Анатолий Шульев: «Театр – это монастырь для веселых людей»

Анатолий Шульев: «Театр – это монастырь для веселых людей»

05.03.2021

В Театре имени Маяковского прошли премьерные показы спектакля «Как важно быть серьезным», комедию Оскара Уайльда для серьёзных людей.

«Циничным быть проще всего», – утверждает герой пьесы Уайльда мистер Уординг. Алджернон ему возражает: «В наши дни, мой друг, быть кем-то не так-то просто. В этом деле такая жестокая конкуренция». В каком-то смысле так и в современном театре. Смешную, не пошлую, не стыдную, красивую и хорошо сыгранную комедию найти не просто. Выбор прямо скажем небольшой. Благодаря режиссеру Анатолию Шульеву на столичной сцене появился далеко не лишний спектакль, где можно вдоволь посмеяться. И совершенно очевидно, что со временем, как и завещал Уайльд, он намерен совершенствоваться.

После премьеры Ксения Позднякова поговорила с Анатолием о том, для чего люди ходят в театр, что роднит спектакль с митингом и футболом, стоит ли серьезно относиться к критике, как пережить моменты уныния, какими качествами должен обладать режиссер и почему творческие люди легко уживаются под одной крышей. 

– Почему сегодня решились взяться за комедию Оскара Уайльда?

– Уайльд придумал классную конструкцию, когда с одной стороны он нас смешит, а с другой позволяет себя уважать. Бывает же низовой юмор, когда мы сначала смеемся, а потом нам за это слегка стыдно. Он же предлагает юмор высокого порядка и делает это крайне элегантно.
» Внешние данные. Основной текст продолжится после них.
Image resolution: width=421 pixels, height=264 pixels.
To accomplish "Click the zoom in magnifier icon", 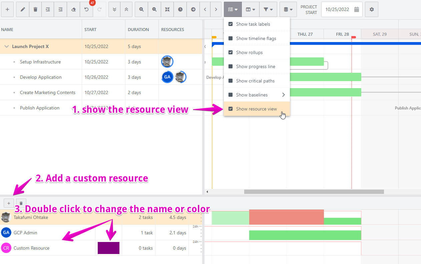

Парадоксы, открытия, неожиданные наблюдения за жизнью, за поведением людей. Это чувствуется даже на уровне текста, просто во время читки. Я стараюсь себя не обманывать и ставить то, что мне действительно нравится, что мне хотелось бы увидеть, от чего я получил бы удовольствие как зритель. 

– От театра должно быть в первую очередь хорошо на душе или он должен вводить в глубокие раздумья?
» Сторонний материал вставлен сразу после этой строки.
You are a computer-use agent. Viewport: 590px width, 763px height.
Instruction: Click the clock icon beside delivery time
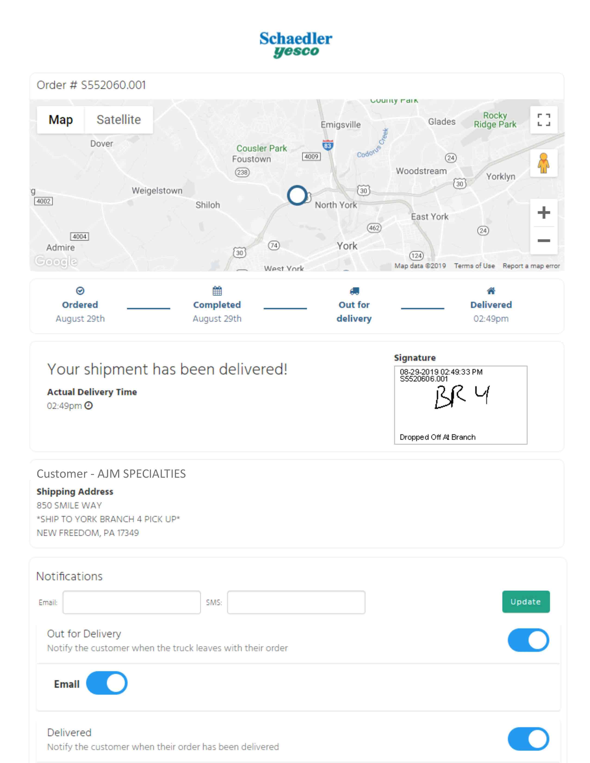coord(89,406)
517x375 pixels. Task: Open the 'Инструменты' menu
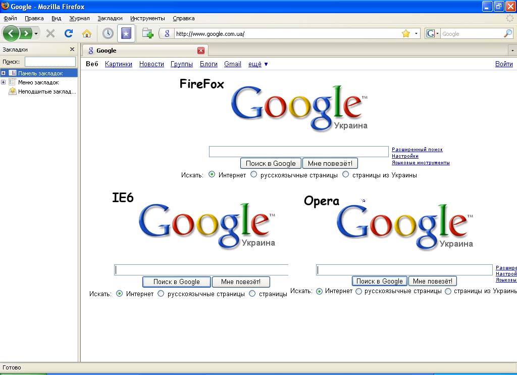click(147, 18)
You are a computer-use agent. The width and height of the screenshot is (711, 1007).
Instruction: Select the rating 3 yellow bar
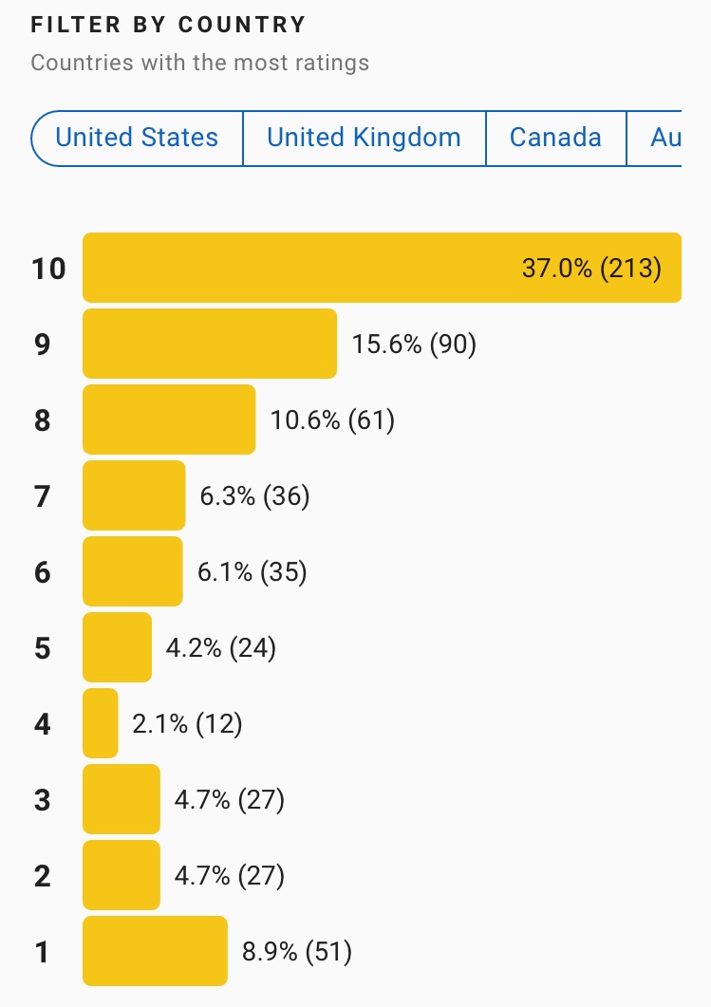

– Одно другого не исключает. Сегодня не так много поводов для радости. Новостной поток очень тревожный. Очень легко погрузиться в депрессию, и ничего не делать. Зачем тратить силы, если мы все равно все умрем? Есть те, кому нравится копаться в темных закоулках человеческой души, мне ближе тянуться к свету и дарить людям надежду, пусть порой и иллюзорную. Хочется, чтобы спектакль вызывал чувства, живой отклик. Есть теория, что театр должен пробуждать эмоции разума. Мне же пока ближе театр-сопереживание. Катарсические финалы, когда человека разрывает две эмоции: печаль и радость. Аристотель когда-то сформулировал: герой погибает за высшую цель. Мы испытываем радость, что он добился желаемого, но нам грустно, что он погиб.

– Вам с самого начала позволяли экспериментировать и самому выбирать, что ставить, а что нет? 

– Мне пока везло. Конечно, всегда есть ограничения, связанные с возможностями труппы.  Условно говоря, если в театре нет Лира или какого-то оригинального решения под определенного артиста, то нет смысла браться за одноименную трагедию Шекспира.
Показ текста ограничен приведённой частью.